Often all we need is a little getaway from reality, a distraction even — whether we find that distraction on a palm-tree-laced beach or a shopping complex in Ohio is immaterial.
“Psychologists have found that people tend to shop the most leading up to big life transitions,” Simple. Thrifty. Living. — a personal finance website — said in “Can Shopping Help Anxiety? The Psychology Behind Retail Therapy,” published in The Huffington Post. “For example, Americans shop the most during their lifetime prior to getting married and having a child.”
Shopping asserts more control over some type of situation, the article continued, easing potential or already onset anxiety.
Shopping doesn’t even necessarily have to be done in person to serve as a diversion.
“Online shopping is increasingly mentioned as a type of mini mental vacation,” Yarrow said. “It’s a relatively mindless, relaxing activity, and since many times the browsing session ends without anything being purchased, it’s often harmless as well.”
When you use shopping as an outlet for your stress however, it can turn into a problem or, even worse, an addiction.
Simple. Thrifty. Living. errs on the side of caution when it comes to retail therapy, for it affects one’s finances and budget greatly. They urge us to watch out for the most widely used defense mechanism: denial.

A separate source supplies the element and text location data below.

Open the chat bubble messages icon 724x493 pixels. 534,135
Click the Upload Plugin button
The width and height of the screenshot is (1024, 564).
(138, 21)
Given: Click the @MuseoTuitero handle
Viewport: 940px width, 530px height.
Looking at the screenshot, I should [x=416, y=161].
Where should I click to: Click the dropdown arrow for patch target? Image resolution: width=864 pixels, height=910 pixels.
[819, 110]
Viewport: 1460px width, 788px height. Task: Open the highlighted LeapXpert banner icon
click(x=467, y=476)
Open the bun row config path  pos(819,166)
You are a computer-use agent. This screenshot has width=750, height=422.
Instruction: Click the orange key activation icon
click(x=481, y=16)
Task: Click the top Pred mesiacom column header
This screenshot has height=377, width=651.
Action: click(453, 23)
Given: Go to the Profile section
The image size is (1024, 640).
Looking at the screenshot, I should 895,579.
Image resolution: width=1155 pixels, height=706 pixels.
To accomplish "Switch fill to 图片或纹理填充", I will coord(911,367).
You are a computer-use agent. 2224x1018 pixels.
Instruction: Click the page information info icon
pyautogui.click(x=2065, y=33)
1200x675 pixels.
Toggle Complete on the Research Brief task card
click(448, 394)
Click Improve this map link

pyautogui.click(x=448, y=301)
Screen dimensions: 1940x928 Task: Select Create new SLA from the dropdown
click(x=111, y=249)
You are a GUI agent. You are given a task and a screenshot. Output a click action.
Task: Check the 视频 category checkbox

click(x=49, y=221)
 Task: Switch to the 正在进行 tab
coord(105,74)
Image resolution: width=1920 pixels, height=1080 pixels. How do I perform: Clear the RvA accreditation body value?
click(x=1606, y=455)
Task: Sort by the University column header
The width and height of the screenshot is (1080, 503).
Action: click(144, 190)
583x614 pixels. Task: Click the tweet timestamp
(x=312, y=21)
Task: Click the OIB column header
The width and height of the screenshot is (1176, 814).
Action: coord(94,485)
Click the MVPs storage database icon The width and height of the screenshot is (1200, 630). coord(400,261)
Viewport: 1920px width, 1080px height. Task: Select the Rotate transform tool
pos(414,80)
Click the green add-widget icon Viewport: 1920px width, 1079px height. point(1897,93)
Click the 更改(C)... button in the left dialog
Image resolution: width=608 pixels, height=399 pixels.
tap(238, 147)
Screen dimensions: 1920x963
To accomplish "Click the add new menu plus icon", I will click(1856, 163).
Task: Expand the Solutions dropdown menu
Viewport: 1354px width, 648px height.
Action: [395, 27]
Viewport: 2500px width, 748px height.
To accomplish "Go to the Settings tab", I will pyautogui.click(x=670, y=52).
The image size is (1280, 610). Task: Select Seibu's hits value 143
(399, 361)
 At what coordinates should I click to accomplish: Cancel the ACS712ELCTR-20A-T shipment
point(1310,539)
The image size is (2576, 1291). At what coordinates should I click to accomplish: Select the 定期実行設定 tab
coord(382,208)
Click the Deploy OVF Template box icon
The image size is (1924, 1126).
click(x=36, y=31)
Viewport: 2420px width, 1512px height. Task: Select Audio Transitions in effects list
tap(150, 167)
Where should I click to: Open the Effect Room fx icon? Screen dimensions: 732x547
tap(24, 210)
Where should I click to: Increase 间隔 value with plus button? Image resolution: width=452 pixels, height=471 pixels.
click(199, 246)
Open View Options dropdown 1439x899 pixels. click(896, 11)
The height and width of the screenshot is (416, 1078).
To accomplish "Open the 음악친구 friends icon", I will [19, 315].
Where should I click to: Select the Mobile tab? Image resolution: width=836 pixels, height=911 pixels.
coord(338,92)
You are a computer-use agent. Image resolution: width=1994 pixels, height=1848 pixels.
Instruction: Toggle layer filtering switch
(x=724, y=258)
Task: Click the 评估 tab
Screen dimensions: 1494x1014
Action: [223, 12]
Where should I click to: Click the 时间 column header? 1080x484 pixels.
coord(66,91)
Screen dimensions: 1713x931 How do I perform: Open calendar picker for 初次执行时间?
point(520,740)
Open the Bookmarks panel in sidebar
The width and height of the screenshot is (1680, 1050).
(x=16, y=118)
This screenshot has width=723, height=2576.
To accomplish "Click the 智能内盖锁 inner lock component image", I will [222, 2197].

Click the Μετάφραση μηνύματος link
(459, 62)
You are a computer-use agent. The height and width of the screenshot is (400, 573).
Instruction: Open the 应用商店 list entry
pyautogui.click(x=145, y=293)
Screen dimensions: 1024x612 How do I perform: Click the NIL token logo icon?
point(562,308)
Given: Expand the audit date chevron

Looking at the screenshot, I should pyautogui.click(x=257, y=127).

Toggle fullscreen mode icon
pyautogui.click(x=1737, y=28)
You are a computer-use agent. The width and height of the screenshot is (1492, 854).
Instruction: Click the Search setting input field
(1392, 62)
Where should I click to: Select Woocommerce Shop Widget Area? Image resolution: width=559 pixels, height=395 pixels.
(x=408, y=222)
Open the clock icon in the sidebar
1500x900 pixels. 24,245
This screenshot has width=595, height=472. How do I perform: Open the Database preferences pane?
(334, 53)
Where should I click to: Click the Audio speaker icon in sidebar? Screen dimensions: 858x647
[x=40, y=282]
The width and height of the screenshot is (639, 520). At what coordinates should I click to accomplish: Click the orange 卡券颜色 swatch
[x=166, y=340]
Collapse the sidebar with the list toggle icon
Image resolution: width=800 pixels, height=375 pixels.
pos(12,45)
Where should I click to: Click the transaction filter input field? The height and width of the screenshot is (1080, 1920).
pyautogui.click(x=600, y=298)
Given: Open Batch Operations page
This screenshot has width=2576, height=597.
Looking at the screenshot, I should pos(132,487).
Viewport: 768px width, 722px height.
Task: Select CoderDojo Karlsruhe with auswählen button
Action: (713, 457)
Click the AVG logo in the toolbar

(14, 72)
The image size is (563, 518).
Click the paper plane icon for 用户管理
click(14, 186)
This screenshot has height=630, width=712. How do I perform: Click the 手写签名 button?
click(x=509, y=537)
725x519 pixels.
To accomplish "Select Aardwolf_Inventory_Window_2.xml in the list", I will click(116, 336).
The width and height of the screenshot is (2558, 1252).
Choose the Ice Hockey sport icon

“Many individuals drowning in credit card debt have high rates of denial, and continue to spend when they can’t afford to,” Simple. Thrifty. Living. said.
However, if your shopping habit isn’t in danger of leaving a smoking crater where your 401k used to be, there are some positive outcomes — like the social aspect.
“Since the dawn of human society, people have gone to the marketplace to connect with other people,” Yarrow said. “If there’s one antidote to emotional distress, it’s human connection. We’re a species that’s meant to be with others. Whether that takes place over dinner, at home, or at the mall, it’s therapeutic.”
Sometimes I find myself at the mall, either by myself or with a few friends, just appreciating being around other people — not to mention people watching is fantastic.
Often I wonder if that’s why so many people wander in and out of trendy coffee shops to do work that can be done at home. Is this one of their few outlets for social interaction with others? In this light, they no longer look like attention-seeking writers, only able to author novels if others are watching. They are merely being human beings, hard-wired to crave connections with others.